# Entries supplied
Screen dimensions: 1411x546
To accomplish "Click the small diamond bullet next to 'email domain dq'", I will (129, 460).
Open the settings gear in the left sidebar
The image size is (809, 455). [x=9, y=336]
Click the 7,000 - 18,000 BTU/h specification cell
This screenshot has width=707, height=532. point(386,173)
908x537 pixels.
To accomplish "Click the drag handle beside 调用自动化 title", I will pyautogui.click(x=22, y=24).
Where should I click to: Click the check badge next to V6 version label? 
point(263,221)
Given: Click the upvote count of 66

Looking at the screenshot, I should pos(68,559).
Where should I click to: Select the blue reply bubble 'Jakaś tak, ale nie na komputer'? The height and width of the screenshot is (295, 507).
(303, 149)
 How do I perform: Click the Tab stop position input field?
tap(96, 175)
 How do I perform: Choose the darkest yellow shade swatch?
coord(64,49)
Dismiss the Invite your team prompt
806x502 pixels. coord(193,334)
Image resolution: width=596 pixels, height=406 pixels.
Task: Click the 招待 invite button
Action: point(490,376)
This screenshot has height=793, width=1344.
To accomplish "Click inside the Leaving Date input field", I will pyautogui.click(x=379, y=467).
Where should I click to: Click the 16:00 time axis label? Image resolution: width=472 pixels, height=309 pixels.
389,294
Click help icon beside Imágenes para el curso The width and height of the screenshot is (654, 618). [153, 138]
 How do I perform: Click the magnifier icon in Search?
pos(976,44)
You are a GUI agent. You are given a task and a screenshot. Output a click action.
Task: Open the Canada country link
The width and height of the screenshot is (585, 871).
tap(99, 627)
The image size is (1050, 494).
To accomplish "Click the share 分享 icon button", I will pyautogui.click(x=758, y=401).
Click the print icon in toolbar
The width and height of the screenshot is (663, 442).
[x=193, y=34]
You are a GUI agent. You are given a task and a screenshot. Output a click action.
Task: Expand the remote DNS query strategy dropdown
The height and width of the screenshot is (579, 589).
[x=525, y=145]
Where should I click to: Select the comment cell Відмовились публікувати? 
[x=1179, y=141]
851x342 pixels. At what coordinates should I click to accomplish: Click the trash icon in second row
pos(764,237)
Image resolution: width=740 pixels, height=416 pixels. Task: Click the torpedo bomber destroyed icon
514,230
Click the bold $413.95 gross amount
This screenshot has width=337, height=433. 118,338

# Task objective
Each entry needs to be copied out exactly as written.

# Solution for this problem
Screen dimensions: 1411x546
To accomplish "Click the small diamond bullet next to 'email domain dq'", I will (129, 460).
Open the settings gear in the left sidebar
The image size is (809, 455). [x=9, y=336]
Click the 7,000 - 18,000 BTU/h specification cell
This screenshot has width=707, height=532. point(386,173)
908x537 pixels.
To accomplish "Click the drag handle beside 调用自动化 title", I will pyautogui.click(x=22, y=24).
Where should I click to: Click the check badge next to V6 version label? 
point(263,221)
Given: Click the upvote count of 66

Looking at the screenshot, I should pos(68,559).
Where should I click to: Select the blue reply bubble 'Jakaś tak, ale nie na komputer'? The height and width of the screenshot is (295, 507).
(303, 149)
 How do I perform: Click the Tab stop position input field?
tap(96, 175)
 How do I perform: Choose the darkest yellow shade swatch?
coord(64,49)
Dismiss the Invite your team prompt
806x502 pixels. coord(193,334)
Image resolution: width=596 pixels, height=406 pixels.
Task: Click the 招待 invite button
Action: point(490,376)
This screenshot has height=793, width=1344.
To accomplish "Click inside the Leaving Date input field", I will pyautogui.click(x=379, y=467).
Where should I click to: Click the 16:00 time axis label? Image resolution: width=472 pixels, height=309 pixels.
389,294
Click help icon beside Imágenes para el curso The width and height of the screenshot is (654, 618). [153, 138]
 How do I perform: Click the magnifier icon in Search?
pos(976,44)
You are a GUI agent. You are given a task and a screenshot. Output a click action.
Task: Open the Canada country link
The width and height of the screenshot is (585, 871).
tap(99, 627)
The image size is (1050, 494).
To accomplish "Click the share 分享 icon button", I will pyautogui.click(x=758, y=401).
Click the print icon in toolbar
The width and height of the screenshot is (663, 442).
[x=193, y=34]
You are a GUI agent. You are given a task and a screenshot. Output a click action.
Task: Expand the remote DNS query strategy dropdown
The height and width of the screenshot is (579, 589).
[x=525, y=145]
Where should I click to: Select the comment cell Відмовились публікувати? 
[x=1179, y=141]
851x342 pixels. At what coordinates should I click to accomplish: Click the trash icon in second row
pos(764,237)
Image resolution: width=740 pixels, height=416 pixels. Task: Click the torpedo bomber destroyed icon
514,230
Click the bold $413.95 gross amount
This screenshot has width=337, height=433. 118,338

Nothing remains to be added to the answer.